Excerpted records –
※

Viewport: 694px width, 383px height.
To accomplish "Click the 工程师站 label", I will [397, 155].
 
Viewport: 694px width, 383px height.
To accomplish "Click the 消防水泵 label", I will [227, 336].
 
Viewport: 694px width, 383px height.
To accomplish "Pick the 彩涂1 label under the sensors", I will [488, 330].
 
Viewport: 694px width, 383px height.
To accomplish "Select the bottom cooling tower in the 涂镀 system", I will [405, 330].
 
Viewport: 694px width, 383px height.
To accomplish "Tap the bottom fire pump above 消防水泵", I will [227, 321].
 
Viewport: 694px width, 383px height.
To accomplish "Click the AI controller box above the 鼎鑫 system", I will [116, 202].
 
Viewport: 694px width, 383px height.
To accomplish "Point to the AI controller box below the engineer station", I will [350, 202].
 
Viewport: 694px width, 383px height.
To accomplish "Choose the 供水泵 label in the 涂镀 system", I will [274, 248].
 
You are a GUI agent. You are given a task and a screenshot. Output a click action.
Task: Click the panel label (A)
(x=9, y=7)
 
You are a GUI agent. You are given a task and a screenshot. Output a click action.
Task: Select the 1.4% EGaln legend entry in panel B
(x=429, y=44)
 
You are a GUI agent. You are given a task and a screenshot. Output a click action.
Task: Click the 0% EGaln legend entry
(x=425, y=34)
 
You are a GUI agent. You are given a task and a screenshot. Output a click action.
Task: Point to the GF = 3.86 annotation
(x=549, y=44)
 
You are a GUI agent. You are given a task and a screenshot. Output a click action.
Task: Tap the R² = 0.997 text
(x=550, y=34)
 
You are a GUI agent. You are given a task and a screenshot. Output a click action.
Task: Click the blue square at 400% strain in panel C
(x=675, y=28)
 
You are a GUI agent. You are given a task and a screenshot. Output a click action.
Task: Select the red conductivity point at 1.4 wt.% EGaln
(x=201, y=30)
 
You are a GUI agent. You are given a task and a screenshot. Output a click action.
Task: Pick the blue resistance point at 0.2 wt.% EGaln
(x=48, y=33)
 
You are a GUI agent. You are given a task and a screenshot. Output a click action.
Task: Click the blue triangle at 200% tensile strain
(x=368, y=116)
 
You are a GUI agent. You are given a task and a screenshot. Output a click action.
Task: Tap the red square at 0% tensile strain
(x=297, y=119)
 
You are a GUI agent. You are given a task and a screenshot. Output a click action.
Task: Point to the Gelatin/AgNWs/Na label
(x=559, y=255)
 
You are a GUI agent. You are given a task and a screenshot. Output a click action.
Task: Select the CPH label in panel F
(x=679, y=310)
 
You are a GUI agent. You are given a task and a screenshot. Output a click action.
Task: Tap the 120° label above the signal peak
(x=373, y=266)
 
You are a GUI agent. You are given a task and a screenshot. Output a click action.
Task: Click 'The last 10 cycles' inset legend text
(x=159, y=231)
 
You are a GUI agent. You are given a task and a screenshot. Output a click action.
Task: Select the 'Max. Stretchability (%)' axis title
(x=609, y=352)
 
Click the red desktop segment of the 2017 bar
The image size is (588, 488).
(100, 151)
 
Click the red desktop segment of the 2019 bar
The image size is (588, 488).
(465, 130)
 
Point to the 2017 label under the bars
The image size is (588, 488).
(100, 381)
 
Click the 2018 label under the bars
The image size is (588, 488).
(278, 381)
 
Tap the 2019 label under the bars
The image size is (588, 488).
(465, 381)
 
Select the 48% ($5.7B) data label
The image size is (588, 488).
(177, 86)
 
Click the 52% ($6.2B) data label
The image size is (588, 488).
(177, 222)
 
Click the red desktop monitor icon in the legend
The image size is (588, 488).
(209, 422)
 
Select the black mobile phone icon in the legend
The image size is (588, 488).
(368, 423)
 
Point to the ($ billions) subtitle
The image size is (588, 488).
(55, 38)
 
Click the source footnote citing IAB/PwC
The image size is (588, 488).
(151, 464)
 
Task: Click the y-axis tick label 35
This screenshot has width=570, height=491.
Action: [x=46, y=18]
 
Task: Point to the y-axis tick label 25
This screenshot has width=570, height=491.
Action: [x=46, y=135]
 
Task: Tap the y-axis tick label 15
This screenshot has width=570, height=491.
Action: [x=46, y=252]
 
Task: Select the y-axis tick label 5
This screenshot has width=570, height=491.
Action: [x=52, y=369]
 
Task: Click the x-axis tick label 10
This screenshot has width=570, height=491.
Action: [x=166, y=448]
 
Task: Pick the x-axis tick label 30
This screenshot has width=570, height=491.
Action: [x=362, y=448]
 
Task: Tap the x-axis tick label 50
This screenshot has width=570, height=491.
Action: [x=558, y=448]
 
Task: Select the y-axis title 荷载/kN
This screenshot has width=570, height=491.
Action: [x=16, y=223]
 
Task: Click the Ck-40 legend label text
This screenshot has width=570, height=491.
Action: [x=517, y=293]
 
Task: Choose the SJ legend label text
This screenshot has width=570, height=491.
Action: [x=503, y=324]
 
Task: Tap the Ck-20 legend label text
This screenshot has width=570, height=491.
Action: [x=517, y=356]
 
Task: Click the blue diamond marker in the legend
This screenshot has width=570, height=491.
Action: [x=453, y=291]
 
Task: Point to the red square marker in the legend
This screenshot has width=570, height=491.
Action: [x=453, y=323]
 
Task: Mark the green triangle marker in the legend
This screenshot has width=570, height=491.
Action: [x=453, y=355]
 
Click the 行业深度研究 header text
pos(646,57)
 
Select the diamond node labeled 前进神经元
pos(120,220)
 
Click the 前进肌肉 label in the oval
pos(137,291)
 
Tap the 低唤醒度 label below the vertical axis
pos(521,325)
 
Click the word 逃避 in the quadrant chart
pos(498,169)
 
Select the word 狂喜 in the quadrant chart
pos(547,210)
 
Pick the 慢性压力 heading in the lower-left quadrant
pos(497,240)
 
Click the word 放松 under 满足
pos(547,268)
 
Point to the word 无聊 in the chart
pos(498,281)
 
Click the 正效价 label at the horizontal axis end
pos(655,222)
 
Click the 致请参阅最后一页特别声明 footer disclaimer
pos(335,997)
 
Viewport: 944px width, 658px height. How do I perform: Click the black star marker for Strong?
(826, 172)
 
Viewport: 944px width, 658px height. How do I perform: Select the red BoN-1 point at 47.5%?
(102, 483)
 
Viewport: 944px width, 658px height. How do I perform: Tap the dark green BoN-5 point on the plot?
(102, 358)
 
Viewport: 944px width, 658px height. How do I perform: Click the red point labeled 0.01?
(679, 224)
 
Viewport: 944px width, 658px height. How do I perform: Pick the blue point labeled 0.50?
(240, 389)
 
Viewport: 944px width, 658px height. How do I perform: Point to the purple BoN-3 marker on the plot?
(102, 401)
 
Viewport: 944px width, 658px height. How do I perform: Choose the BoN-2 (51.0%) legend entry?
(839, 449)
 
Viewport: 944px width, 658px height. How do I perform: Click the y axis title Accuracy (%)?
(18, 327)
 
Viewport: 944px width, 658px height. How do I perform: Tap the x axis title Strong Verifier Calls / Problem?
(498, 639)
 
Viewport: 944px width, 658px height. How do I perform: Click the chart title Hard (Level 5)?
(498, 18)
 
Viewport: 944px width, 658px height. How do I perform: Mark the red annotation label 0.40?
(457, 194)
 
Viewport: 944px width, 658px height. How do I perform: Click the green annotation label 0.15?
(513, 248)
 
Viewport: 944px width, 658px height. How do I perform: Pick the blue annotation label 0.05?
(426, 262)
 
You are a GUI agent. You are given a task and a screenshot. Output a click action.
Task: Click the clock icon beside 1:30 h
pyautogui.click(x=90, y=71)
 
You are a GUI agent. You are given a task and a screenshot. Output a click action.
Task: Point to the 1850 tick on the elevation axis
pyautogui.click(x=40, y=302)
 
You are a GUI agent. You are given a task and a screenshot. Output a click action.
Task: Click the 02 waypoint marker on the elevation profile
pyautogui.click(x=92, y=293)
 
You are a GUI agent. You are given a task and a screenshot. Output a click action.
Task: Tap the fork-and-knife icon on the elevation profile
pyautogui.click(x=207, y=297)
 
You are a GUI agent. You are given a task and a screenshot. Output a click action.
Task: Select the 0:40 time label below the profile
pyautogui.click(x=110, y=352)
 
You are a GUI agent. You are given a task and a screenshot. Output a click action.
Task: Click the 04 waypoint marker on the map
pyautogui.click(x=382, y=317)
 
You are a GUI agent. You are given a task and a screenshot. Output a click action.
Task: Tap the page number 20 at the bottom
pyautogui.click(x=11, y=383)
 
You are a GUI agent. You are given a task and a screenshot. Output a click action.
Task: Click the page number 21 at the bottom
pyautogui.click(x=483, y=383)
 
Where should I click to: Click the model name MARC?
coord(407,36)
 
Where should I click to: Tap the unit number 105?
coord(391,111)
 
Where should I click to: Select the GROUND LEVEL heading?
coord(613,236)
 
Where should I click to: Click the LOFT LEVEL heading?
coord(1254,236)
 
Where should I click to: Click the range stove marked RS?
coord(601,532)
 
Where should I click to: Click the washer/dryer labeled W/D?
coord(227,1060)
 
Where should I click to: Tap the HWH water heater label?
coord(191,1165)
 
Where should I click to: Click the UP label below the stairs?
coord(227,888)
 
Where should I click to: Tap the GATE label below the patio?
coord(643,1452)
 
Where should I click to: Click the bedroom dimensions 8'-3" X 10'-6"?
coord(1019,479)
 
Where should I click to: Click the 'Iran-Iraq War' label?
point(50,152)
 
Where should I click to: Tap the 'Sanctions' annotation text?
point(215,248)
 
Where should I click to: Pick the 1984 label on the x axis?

※

What the exercise asks –
Can you reproduce everything from "Task: Tap the Ck-20 legend label text" down to "Action: [x=453, y=291]", putting "triangle" in place of "diamond" and leaving everything else as it is?

Output below –
Task: Tap the Ck-20 legend label text
This screenshot has width=570, height=491.
Action: [x=517, y=356]
 
Task: Click the blue triangle marker in the legend
This screenshot has width=570, height=491.
Action: [x=453, y=291]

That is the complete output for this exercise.